Dataset:
+++
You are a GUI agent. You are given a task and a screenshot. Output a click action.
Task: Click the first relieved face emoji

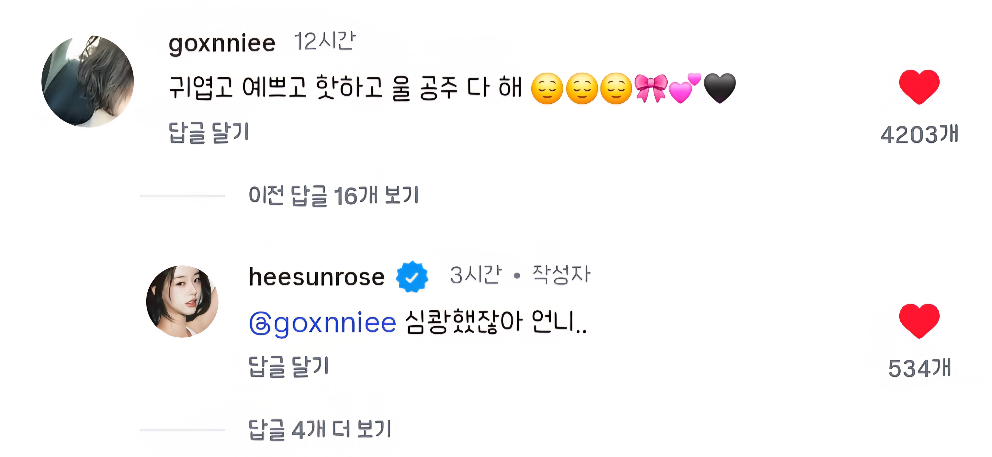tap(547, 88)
+++
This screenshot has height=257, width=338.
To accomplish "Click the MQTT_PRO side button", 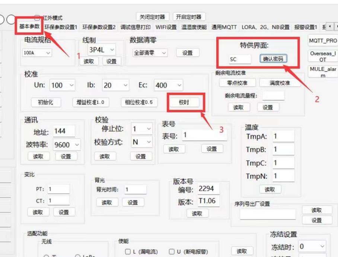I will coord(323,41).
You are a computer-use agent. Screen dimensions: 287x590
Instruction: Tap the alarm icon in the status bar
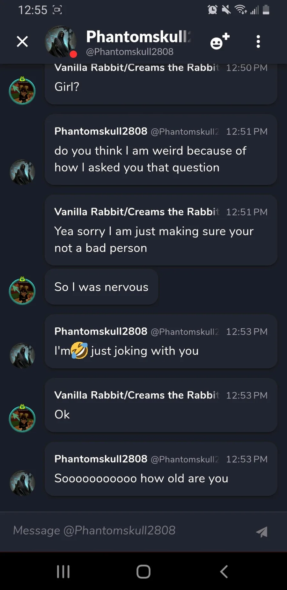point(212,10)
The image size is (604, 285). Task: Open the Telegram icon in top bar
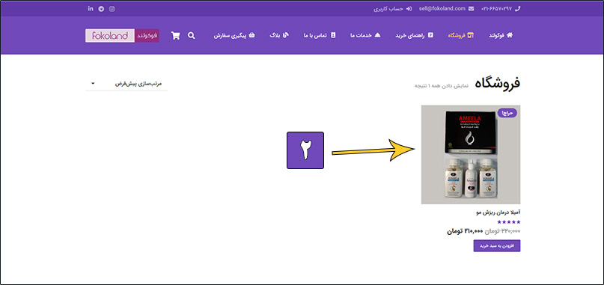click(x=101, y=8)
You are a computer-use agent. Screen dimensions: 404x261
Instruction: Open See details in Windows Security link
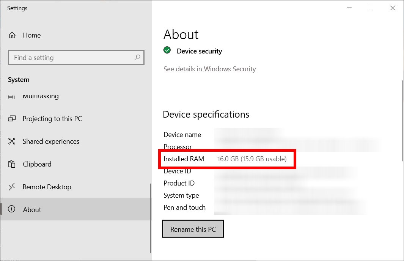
+++
Work task: Using the data above, print only the lines starting at the one with "Instruction: Tap the" and ending at the one with "Instruction: Open See", exactly as they stand, minus the pictures.

Solution for this task:
Instruction: Tap the alarm icon in the status bar
point(212,10)
The image size is (604, 285). Task: Open the Telegram icon in top bar
click(x=101, y=8)
You are a computer-use agent. Screen dimensions: 404x261
Instruction: Open See details in Windows Security link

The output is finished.